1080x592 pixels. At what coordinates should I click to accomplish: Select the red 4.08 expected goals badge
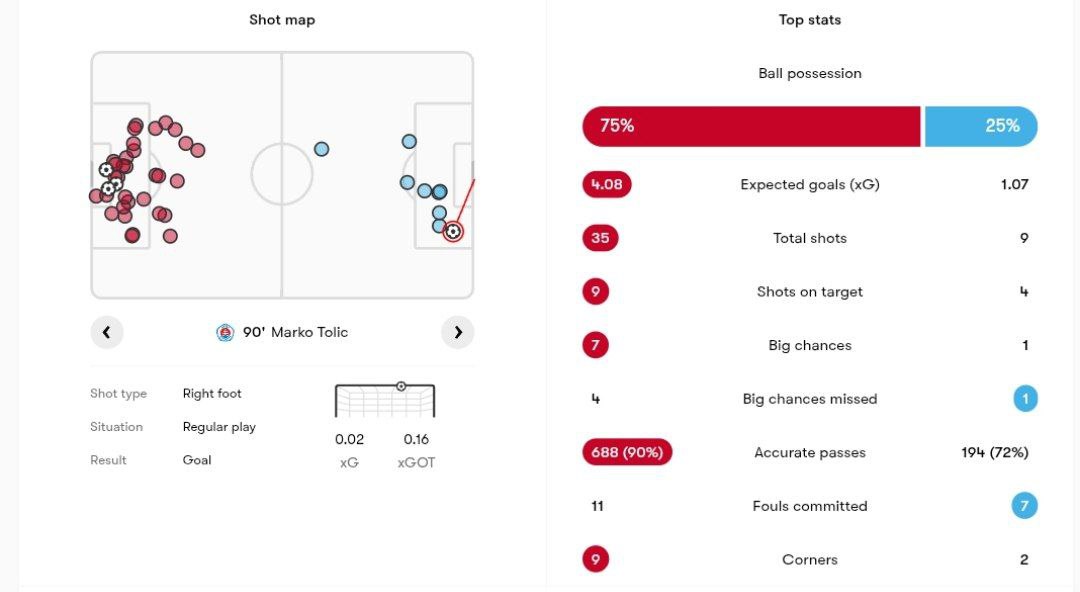[x=607, y=185]
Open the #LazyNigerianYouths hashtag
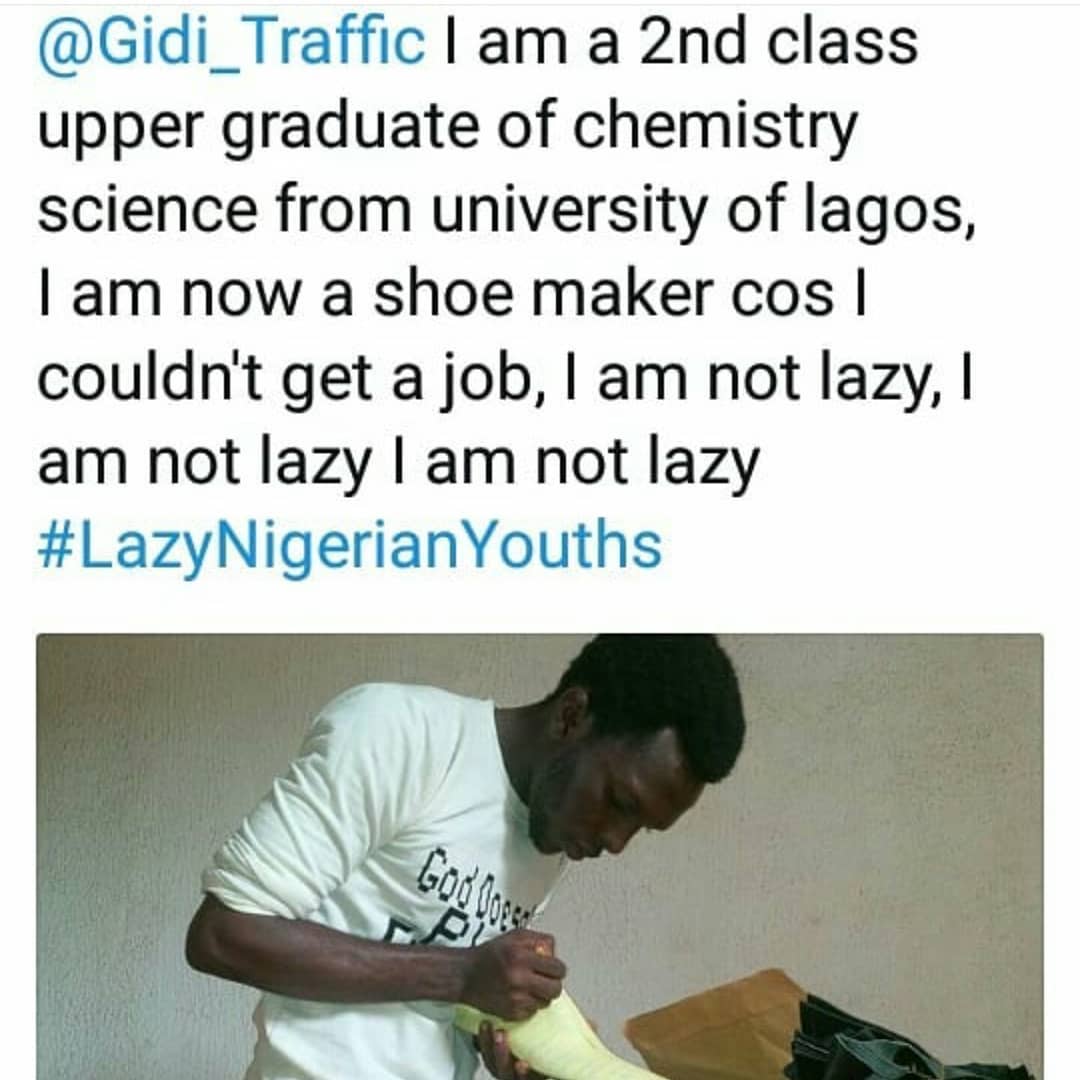This screenshot has height=1080, width=1080. coord(349,546)
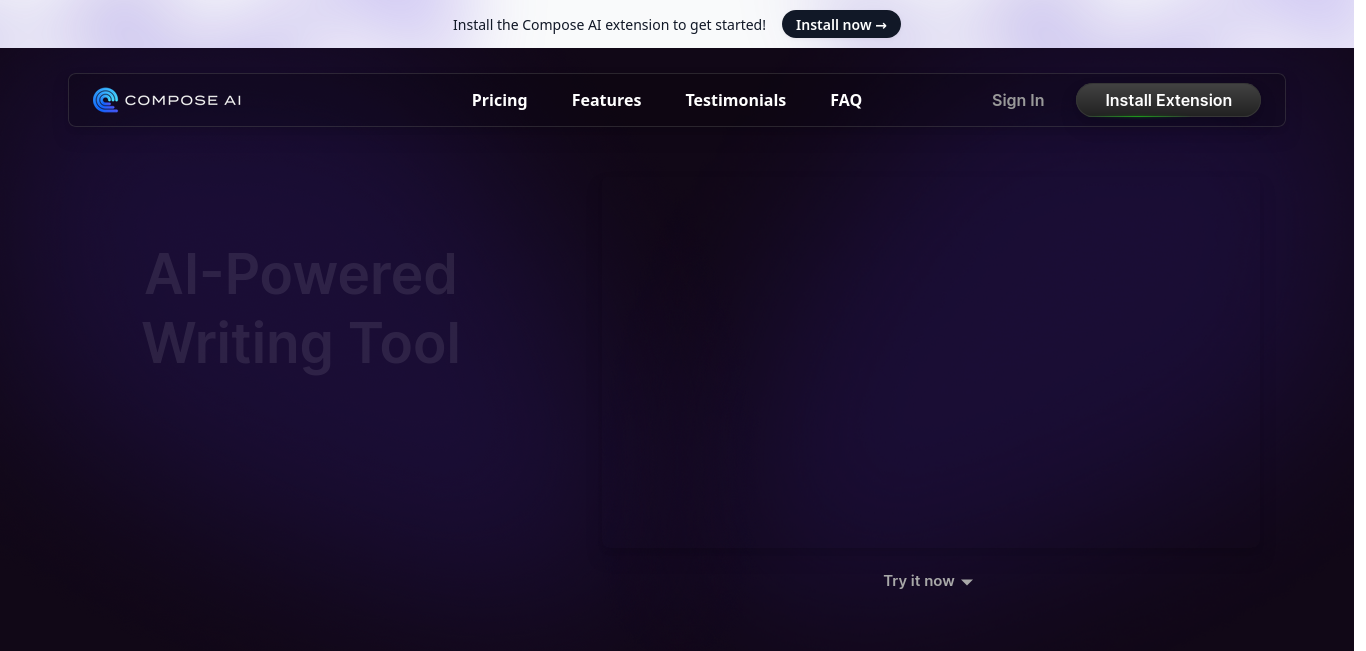The width and height of the screenshot is (1366, 651).
Task: Go to the Features nav item
Action: [x=606, y=100]
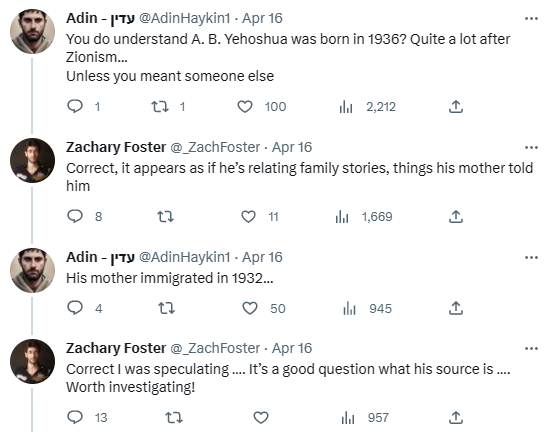This screenshot has width=550, height=432.
Task: Share Zachary's 'Worth investigating' tweet
Action: pyautogui.click(x=456, y=417)
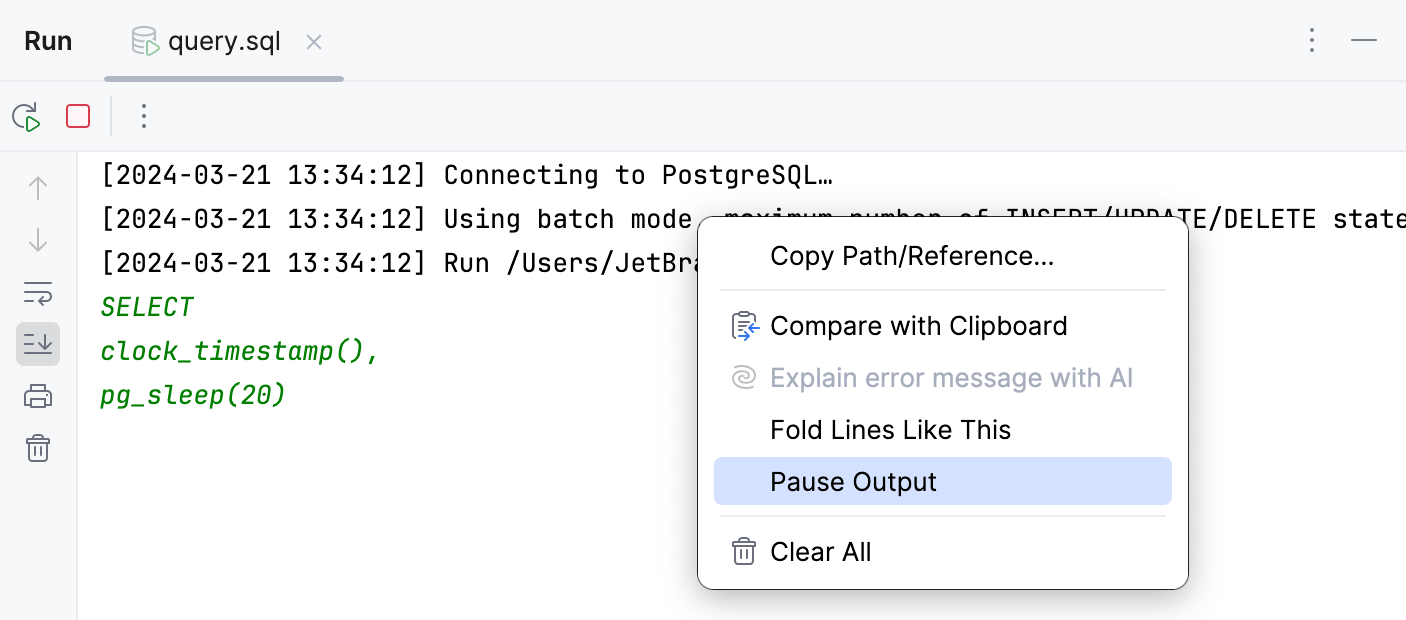Stop the running query
The width and height of the screenshot is (1406, 620).
pos(77,116)
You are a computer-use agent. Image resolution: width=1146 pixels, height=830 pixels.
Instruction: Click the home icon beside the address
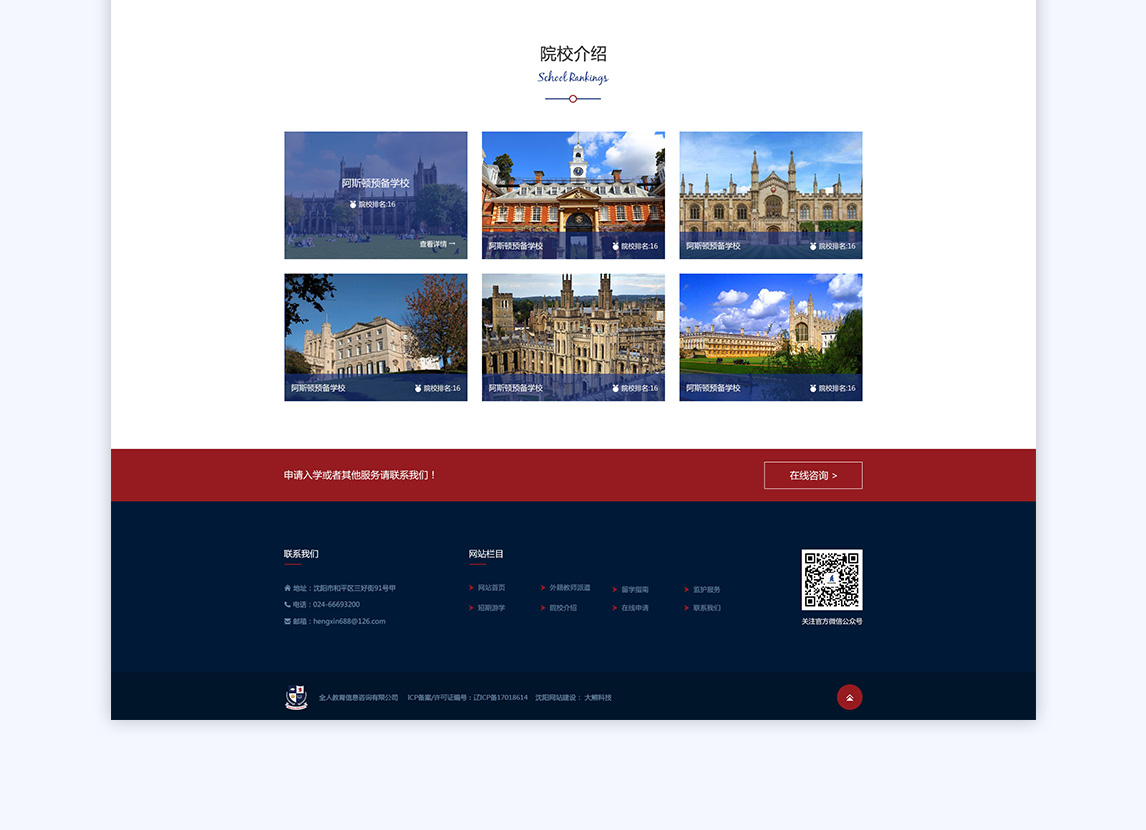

· · · · · · ·

_TASK DIRECTIONS_. Give back the full data exactly as it reads, but drop the pictures.

_EXERCISE ANSWER_.
1080x592 pixels. At what coordinates should I click to accomplish: Select the red 4.08 expected goals badge
[x=607, y=185]
Open the #LazyNigerianYouths hashtag
This screenshot has height=1080, width=1080. coord(349,546)
The width and height of the screenshot is (1366, 651).
Task: Go to the Features nav item
Action: [x=606, y=100]
This screenshot has width=550, height=432.
Task: Share Zachary's 'Worth investigating' tweet
Action: pyautogui.click(x=456, y=417)
Stop the running query
The width and height of the screenshot is (1406, 620).
pos(77,116)
You are a computer-use agent. Image resolution: width=1146 pixels, height=830 pixels.
Instruction: Click the home icon beside the address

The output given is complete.